The Großer Kellenberg is the westernmost hill on the main chain of the Wiehen that attains a height of over 200 metres. It is thus also the highest hill in the Lower Saxon part of the main chain of the Wiehen Hills. That said, the hill is not the highest point in the borough of Melle – this is in the Melle Hills, that lie to the west but are just a secondary chain of the Wiehen.
The next higher hill is the Rödinghauser Berg (274 m) which is 2 kilometres to the east; two kilometers to the west is its namesake, the 161-metre-high Kleiner Kellenberg ("Little Kellenberg").
At the eastern foot of the hill lies the Grüner See. To the north, between Büscherheide and the summit flows the Glanebach.

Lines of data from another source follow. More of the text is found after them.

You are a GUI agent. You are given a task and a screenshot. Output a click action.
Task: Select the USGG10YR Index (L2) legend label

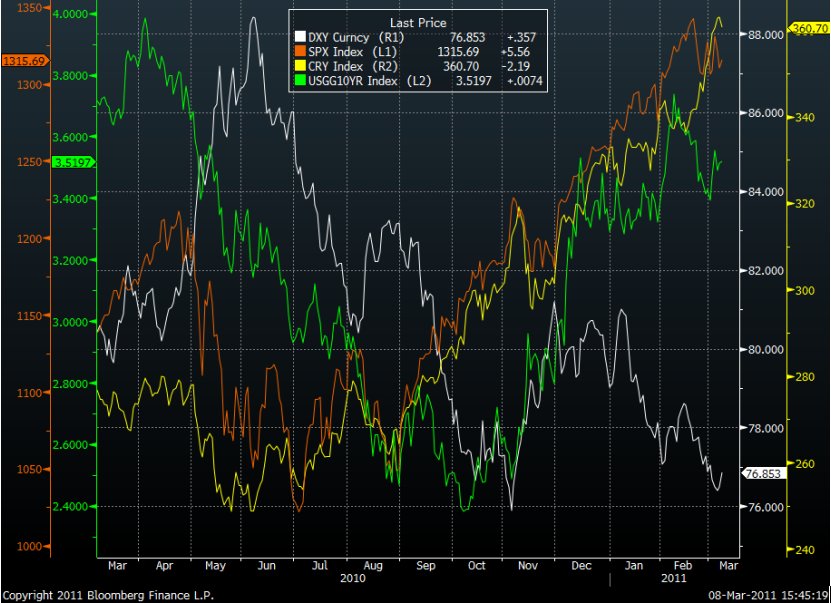(x=368, y=81)
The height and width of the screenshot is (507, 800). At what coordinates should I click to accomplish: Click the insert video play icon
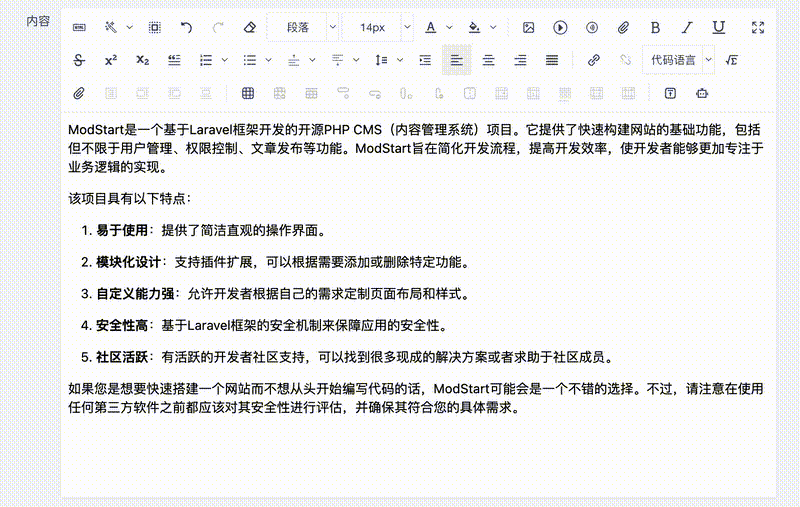point(560,27)
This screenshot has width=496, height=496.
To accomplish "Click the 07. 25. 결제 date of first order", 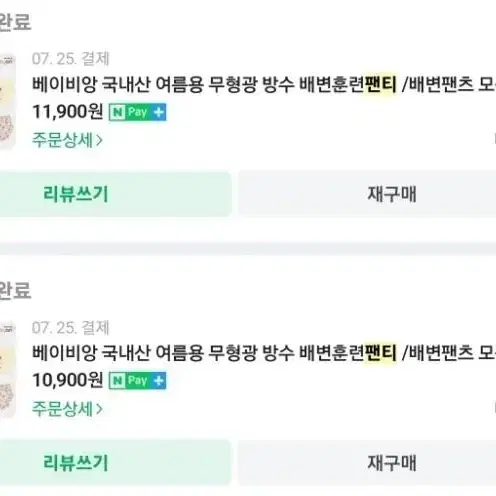I will (71, 59).
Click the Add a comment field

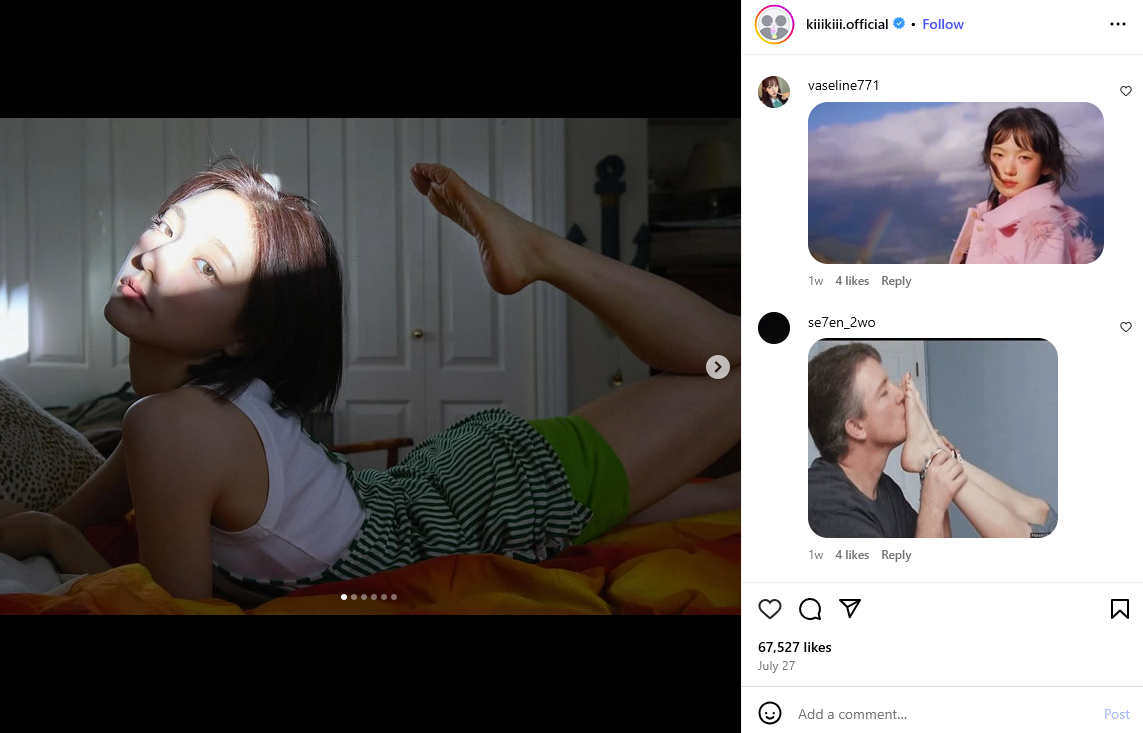[x=945, y=714]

Although it is on the main chain, the Großer Kellenberg does not form a prominent watershed in this area, because both the Glanebach, and the in- and outflows of the Grüner See empty into the River Hunte after a few kilometres. This is because the Hunte breaks through the Wiehen Hills 2.5 kilometres west of the Großer Kellenberg.

The hill marks the end of the 3rd stage and start of the 4th stage of the Wittekindsweg, the ridgeway on the main hill chain. In addition, the 3-kilometre-long Großer Kellenberg Circular Path (Rundweg Großer Kellenberg) runs around the hill.

== Tumuli ==
There are several tumuli (Hügelgräber) on the eastern and northern slopes of the hill and partly in the valley bottom of the Grüner See. The aforementioned circular walk goes past them.